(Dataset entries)
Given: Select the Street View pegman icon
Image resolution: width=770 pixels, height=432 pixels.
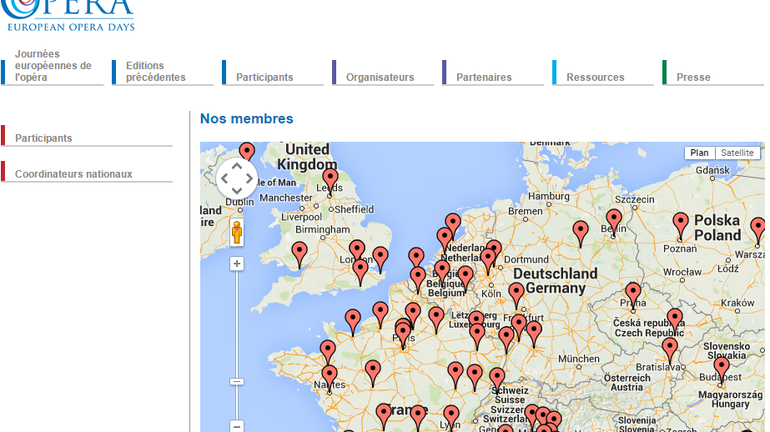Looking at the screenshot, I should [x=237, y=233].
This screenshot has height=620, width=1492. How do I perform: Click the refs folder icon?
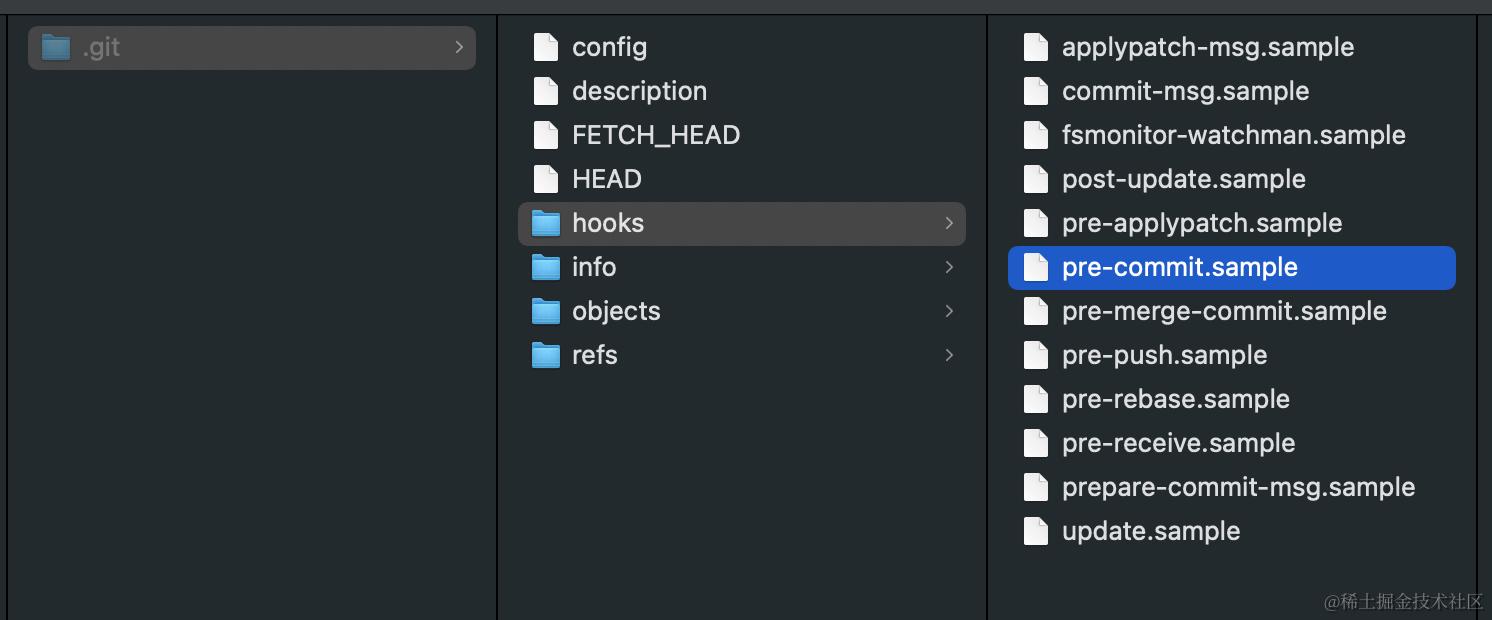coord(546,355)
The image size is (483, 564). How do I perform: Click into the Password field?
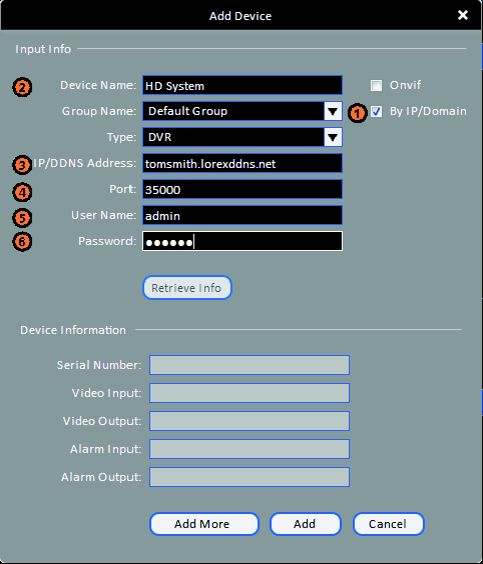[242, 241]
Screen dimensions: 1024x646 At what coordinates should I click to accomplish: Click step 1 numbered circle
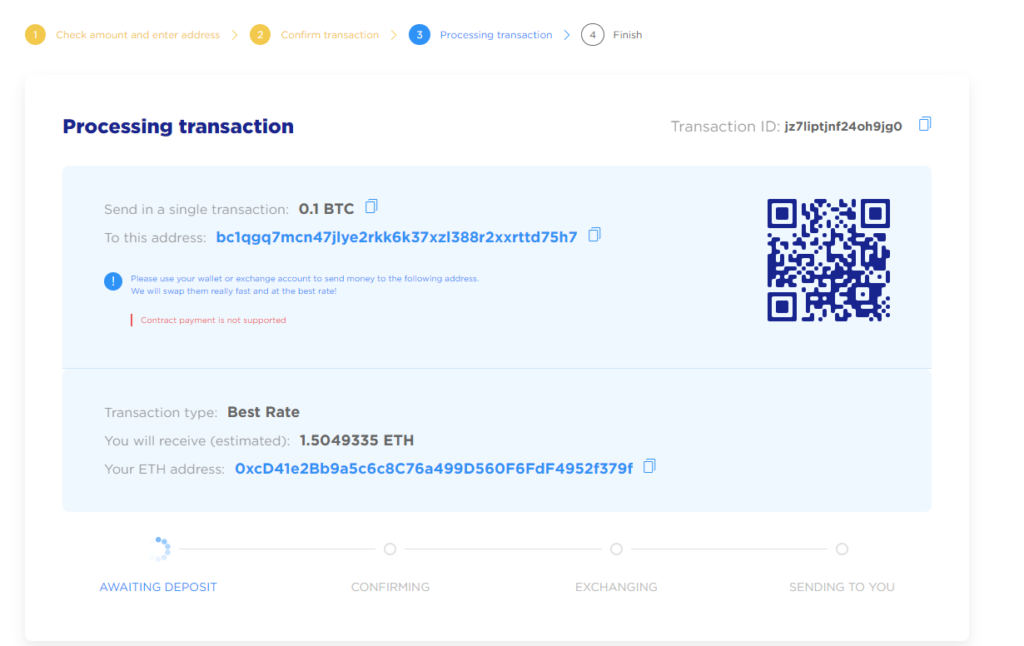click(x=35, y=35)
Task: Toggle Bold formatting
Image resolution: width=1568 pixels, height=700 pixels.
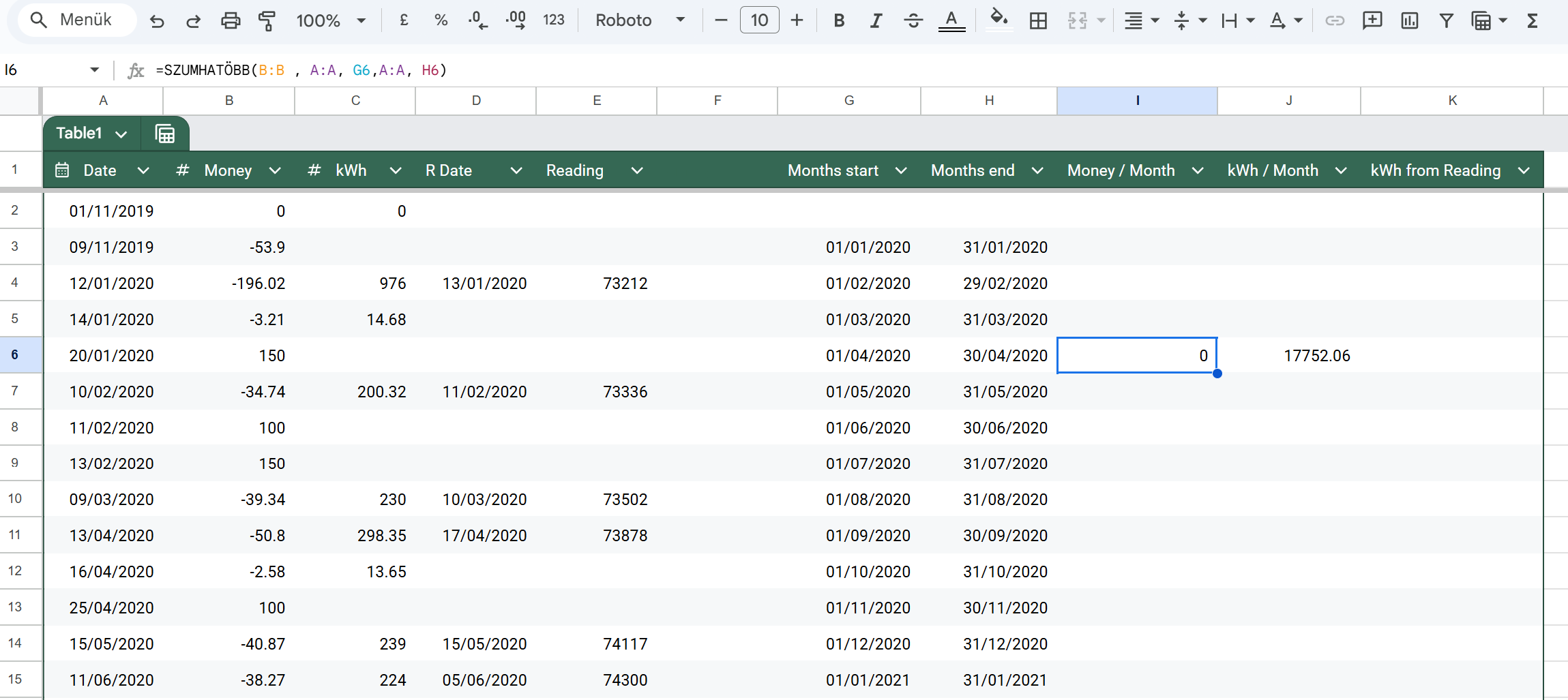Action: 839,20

* _PROBLEM_: The reply should hold every entry above, given again exactly, but not a single picture.

* _OUTPUT BELOW_:
Given: Select the Street View pegman icon
Image resolution: width=770 pixels, height=432 pixels.
Looking at the screenshot, I should [x=237, y=233].
This screenshot has height=620, width=1492. How do I perform: Click the refs folder icon?
coord(546,355)
The image size is (483, 564). How do I perform: Click into the Password field?
[242, 241]
Screen dimensions: 1024x646 At what coordinates should I click to accomplish: Click step 1 numbered circle
click(x=35, y=35)
Task: Toggle Bold formatting
Image resolution: width=1568 pixels, height=700 pixels.
Action: 839,20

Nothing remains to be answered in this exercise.